El que usaba antes nos lo robaron la semana pasada, y he tenido que buscar otro.

—¿Que lo robaron? ¿De la
questura?

—Sí, señor. Un ordenanza lo dejó en los lavabos después de limpiarlo, y desapareció.

—¿De la
questura
?

—Tendré más cuidado con éste —dijo ella, rectificando la posición de una rama arqueada. Brunetti tenía un amigo que trabajaba en Venini y sabía que un jarrón como aquél valía por lo menos tres millones de liras.

—¿Cómo adquirió la
questura
ese jarrón? —preguntó Brunetti, eligiendo cuidadosamente las palabras.

—Mobiliario y ajuar de oficina —respondió ella. Introdujo la última rama y se hizo a un lado, para permitirle trasladar el jarrón. Con una mano lánguida, señaló un punto del alféizar, y Brunetti puso el jarrón exactamente donde ella le indicaba.

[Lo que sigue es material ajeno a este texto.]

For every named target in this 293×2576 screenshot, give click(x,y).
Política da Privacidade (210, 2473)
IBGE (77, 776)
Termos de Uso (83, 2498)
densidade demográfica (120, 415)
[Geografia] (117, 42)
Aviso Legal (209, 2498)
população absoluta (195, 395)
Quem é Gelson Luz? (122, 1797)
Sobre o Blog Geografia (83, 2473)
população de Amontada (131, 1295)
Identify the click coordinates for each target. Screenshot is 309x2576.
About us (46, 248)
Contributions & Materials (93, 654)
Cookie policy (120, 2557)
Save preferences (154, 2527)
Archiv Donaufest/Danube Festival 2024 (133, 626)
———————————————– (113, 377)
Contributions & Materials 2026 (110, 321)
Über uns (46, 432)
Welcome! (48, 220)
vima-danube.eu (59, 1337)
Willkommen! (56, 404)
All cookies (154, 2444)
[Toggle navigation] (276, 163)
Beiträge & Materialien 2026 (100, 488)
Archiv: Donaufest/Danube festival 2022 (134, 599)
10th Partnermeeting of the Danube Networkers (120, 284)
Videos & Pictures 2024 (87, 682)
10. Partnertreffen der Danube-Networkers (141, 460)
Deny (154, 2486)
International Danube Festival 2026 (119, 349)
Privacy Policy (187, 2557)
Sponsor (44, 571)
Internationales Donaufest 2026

—¿Le parece Pucetti lo bastante listo? —preguntó el comisario.

—¿Ese muchachito tan simpático, con bigote? —dijo ella. Por el tono, parecía ajena a la circunstancia de que Pucetti tendría sólo cinco años menos que ella—. ¿El que tiene la novia rusa? —agregó.

—Sí. ¿Le parece lo bastante listo?

—¿Bastante listo para qué?

—Para ir a Pellestrina.

—¿Para qué?

—Para trabajar en un restaurante y protegerla a usted.

—¿Puedo preguntarle cómo piensa organizarlo?

—El camarero que nos dio la primera información sobre Bottin ha desaparecido. Llamó al dueño con la excusa de que tenía que ir a cuidar a un amigo enfermo, y desde entonces no ha dado señales de vida. Así que necesitan un camarero.

—¿Y qué dice Pucetti?

—No se lo he preguntado. Antes quería hablar con usted.

—Muy amable, comisario.

—Él tendría que protegerla, y he querido asegurarme de que usted lo consideraba capaz.